# Can I fix my ripped steering wheel? Black crap!!



## maroonsentra (Mar 3, 2007)

The owner before me put some kind of cover of my steering wheel and when I took it off, some of the steering wheel went with it. When I drive I get black crap all over my hands. Is there a fix for this other than replacing the wheel?

Jason


----------



## maroonsentra (Mar 3, 2007)

bump. anyone have an idea?


----------



## IanH (Feb 11, 2003)

get a leather SE-R wheel, wrecker ?


----------



## maroonsentra (Mar 3, 2007)

IanH said:


> get a leather SE-R wheel, wrecker ?


where? how much? Pictures? What do you mean by wrecker?


----------



## IanH (Feb 11, 2003)

ok will take a picture tomorrow....

1997
Steering Wheel
Nissan 200SX	SE-R,5 Sp,T/C/D/K/AIR BAG,BOTH DASH,	A	780477	$25	Chapman Enterprises, Inc. USA-TN(Knoxville) E-mail 1-865-573-2416 / 1-800-573-2416	758


----------



## maroonsentra (Mar 3, 2007)

IanH said:


> ok will take a picture tomorrow....
> 
> 1997
> Steering Wheel
> Nissan 200SX	SE-R,5 Sp,T/C/D/K/AIR BAG,BOTH DASH,	A	780477	$25	Chapman Enterprises, Inc. USA-TN(Knoxville) E-mail 1-865-573-2416 / 1-800-573-2416	758


you're the man!


----------



## sinning (Mar 28, 2008)

GET A NEW STEERING WHEEL!!!!!!!!!! it doesnt have to be expensive im sure you can find a decent looking one for a fair price somewhere


----------



## maroonsentra (Mar 3, 2007)

sinning said:


> GET A NEW STEERING WHEEL!!!!!!!!!! it doesnt have to be expensive im sure you can find a decent looking one for a fair price somewhere


It's not that bad, unless I got it for $10


----------



## IanH (Feb 11, 2003)

Ok sorry for the delay here are the pic from the 200Sx SE-R 1997 steering wheel


----------



## maroonsentra (Mar 3, 2007)

IanH said:


> Ok sorry for the delay here are the pic from the 200Sx SE-R 1997 steering wheel


Looks cool. I guess they all get worn over time. There isn't a way to repair the damage?


----------



## IanH (Feb 11, 2003)

I don't think its ever been cleaned or given any leather polish. Will do that and see how it comes up, the white mark is not through the leather, it may just polish in.


----------



## akexnads (Oct 14, 2007)

Electrical tape will work for me, but hey I had to save money for the turbo kit somewhere.


----------



## maroonsentra (Mar 3, 2007)

IanH said:


> I don't think its ever been cleaned or given any leather polish. Will do that and see how it comes up, the white mark is not through the leather, it may just polish in.

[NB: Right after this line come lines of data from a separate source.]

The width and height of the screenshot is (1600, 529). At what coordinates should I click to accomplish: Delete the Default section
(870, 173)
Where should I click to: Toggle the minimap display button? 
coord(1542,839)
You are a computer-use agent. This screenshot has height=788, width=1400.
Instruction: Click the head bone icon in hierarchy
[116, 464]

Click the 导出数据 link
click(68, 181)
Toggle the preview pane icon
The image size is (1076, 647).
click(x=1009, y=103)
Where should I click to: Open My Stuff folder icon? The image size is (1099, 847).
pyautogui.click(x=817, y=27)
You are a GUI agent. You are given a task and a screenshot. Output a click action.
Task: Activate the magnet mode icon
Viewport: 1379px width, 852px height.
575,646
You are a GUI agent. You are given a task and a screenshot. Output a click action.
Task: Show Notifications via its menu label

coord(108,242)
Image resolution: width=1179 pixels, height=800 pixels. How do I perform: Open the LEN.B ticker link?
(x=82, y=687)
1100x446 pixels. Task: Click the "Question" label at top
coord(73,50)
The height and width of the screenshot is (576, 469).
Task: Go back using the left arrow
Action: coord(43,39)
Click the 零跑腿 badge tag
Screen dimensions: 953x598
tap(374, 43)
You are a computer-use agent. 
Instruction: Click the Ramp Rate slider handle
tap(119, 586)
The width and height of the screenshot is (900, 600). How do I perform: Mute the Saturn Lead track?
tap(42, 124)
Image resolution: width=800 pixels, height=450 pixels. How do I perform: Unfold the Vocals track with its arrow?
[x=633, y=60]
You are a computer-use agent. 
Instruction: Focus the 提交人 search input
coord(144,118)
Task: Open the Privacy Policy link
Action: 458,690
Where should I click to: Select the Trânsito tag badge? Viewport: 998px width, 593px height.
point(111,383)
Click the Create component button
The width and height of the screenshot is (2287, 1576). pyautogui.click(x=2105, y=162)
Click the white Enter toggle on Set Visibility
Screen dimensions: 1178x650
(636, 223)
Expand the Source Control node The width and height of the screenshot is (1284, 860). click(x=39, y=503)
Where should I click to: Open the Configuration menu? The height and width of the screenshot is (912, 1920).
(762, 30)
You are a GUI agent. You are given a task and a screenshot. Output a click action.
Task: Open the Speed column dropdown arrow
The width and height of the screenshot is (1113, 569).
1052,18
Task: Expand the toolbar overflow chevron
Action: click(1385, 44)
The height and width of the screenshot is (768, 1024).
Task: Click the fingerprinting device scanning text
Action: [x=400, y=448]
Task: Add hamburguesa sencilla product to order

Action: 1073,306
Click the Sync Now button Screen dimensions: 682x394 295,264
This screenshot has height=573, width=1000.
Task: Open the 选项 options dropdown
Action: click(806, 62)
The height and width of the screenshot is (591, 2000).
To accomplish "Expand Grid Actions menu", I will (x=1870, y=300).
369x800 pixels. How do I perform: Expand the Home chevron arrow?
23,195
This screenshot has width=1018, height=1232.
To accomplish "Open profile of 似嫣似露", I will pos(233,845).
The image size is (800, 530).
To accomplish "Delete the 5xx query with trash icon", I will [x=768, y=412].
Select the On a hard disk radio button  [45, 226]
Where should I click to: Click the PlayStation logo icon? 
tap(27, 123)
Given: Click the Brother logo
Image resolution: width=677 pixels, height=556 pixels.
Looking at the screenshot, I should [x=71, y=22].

Mine is way worse. I'll have to get you some pictures.

Jason


----------



## IanH (Feb 11, 2003)

Well this is leather and in good condition, the white line in the photo is not there on the wheel, its some kind of light reflection,i only took it to show the stitching.
But the wheel is dirty and needs cleaning and conditioning.
I think if you are buying a used wheel this SE-R one is better than the GXE one I had in my Sentra.


----------



## 2dr_Sentra (Dec 10, 2005)

I have a se-r steering wheel in great shape i could sell, if anyone is intrested PM me. I have 31, 100% transactions on sr20forum.


----------



## maroonsentra (Mar 3, 2007)

2dr_Sentra said:


> I have a se-r steering wheel in great shape i could sell, if anyone is intrested PM me. I have 31, 100% transactions on sr20forum.


cool. I'll give you $10


----------



## 2dr_Sentra (Dec 10, 2005)

maroonsentra said:


> cool. I'll give you $10


it would cost more than 10 bucks just to ship it.

10 bucks come and pick it up


----------



## maroonsentra (Mar 3, 2007)

2dr_Sentra said:


> I have a se-r steering wheel in great shape i could sell, if anyone is intrested PM me. I have 31, 100% transactions on sr20forum.


still have this? Can we do a ebay auction and pay by paypal?

Jason

What years of the se-r fit my 99 sentra?


----------